If this landscape works the way I want it to, I will create a new body of work based on it. If it does not, I will not pursue the technique any further. I’m hoping that upon completion - in addition to the obvious color transparencies and abstracted nature of the work - there will be an abstruse spiritual quality that projects to most viewers. There will only be one way to find out if that is so. I will have to make a questionnaire and poll viewers.

Sunday, October 2, 2016

Finished Mixed Media Distressed Christmas Card Painting

The 10” x 10” mixed media distressed painting has gone through 6 stages with about 6 layers in each. While not completely satisfied with the painting, I’m done. However, this is not the final image for the Christmas Card. In order to make the 5 x 7 image I will have to crop out some of the various components in the painting. That will necessitate making copies of the various components so they can be pasted back into the 5 x 7 inch image using photo shop. That will not be as easy as it sounds. I will have to move things around, and possibly change the size and attitude of some elements until the entire composition comes together. I will make a comparison of the mixed media distressed painting and the card image on this blog when the card is ready to go to the printer so the viewer can see the differences between the two.

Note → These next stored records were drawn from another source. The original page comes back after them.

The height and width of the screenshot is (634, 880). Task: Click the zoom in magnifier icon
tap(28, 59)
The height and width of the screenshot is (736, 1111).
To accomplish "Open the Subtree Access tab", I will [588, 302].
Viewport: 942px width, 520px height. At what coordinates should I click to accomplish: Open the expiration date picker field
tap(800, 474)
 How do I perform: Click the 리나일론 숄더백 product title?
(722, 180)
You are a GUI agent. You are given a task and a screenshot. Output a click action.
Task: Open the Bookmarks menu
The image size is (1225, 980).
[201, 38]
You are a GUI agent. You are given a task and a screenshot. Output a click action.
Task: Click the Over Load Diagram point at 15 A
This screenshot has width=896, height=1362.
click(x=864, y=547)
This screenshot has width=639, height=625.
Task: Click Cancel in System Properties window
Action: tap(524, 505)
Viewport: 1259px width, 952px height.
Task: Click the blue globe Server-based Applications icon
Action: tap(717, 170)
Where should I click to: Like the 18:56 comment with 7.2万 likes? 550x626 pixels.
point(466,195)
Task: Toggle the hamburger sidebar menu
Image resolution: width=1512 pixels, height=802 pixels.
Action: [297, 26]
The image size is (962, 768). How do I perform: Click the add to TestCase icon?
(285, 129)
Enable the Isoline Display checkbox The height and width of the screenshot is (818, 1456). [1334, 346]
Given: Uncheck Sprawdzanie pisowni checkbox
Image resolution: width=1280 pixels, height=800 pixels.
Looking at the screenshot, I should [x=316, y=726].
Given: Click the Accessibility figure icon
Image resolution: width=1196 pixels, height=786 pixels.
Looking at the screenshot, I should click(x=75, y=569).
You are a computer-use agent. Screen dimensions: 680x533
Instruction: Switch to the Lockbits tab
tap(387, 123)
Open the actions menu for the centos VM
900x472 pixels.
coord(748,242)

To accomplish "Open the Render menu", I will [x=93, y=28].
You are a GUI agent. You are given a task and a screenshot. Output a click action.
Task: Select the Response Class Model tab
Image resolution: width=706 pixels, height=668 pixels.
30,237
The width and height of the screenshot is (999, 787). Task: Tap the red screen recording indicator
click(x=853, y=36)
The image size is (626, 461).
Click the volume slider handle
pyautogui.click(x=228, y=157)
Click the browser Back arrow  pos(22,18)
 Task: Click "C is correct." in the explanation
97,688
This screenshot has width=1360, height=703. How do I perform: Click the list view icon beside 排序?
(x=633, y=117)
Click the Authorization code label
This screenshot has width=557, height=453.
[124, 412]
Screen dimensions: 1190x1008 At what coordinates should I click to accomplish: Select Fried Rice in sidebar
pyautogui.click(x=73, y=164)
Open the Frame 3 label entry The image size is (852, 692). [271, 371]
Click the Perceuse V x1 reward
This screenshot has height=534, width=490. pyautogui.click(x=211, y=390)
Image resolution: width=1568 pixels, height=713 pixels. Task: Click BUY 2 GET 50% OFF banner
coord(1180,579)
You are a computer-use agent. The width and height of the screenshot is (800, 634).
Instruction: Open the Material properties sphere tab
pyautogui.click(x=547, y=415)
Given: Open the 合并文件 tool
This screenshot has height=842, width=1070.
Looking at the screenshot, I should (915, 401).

Thursday, September 22, 2016

Harrison Ford Portrait Finished and Installed September 18, 2016

The 3 x 4 foot painting looks small next to the larger portrait of Leonardo DiCaprio. In the second image above changes in style and technique are also readily apparent; 1) the image is more fluid without damaging the likeness, 2) the fluidity is a result of the purposeful curvilinear shapes, 3) and the blended opaque and transparent passages. These last two techniques are different from the patchy chunks of opaque color used in the past though I continued to use that technique in this portrait as well.

I’m sad to say that Windows On Queen, our Goddaughter’s banquet facility at Character’s Restaurant in Lancaster, PA now has its complete compliment of character portraits. So, if I continue making these I shall have to find another venue for display. At the same time, I would like to move on to another body of more abstract work based in landscape. Perhaps I can continue to do both as well as doing more mixed media distressed paintings for the LGBTQ Pictionary. Good grief! I need to clone myself in order to do all this simultaneously!

Monday, September 5, 2016

Harrison Ford Portrait – One Week To Go

The details are a (BLEEP)! As I wrote in earlier posts, I’m working with a more complex technique on this portrait. Instead of working with all hard-edged patches of color I’m working with transparencies in some areas, and blending opaque areas in others, with both these techniques set against the hard-edged patches of color. Because of that I spent 3 hours on Harrison’s left eye yesterday, a small area of several square inches. In the flat opaque areas I am having to do two coats because the acrylic is drying transparent. So, I guess it is time to change brands of paint, or look for one that is labeled, "thick and opaque." Most acrylic paint colors should be opaque until thinned with medium and water to be transparent.* So, I am having to paint with the smallest of brushes in order to keep small details even and crisp, making sure the second coat is perfectly aligned with the first. Never the less I am extremely pleased with the painting, and I should be finished the week after my 72nd birthday.


* exceptions are magenta and pthalocyanine blue and green.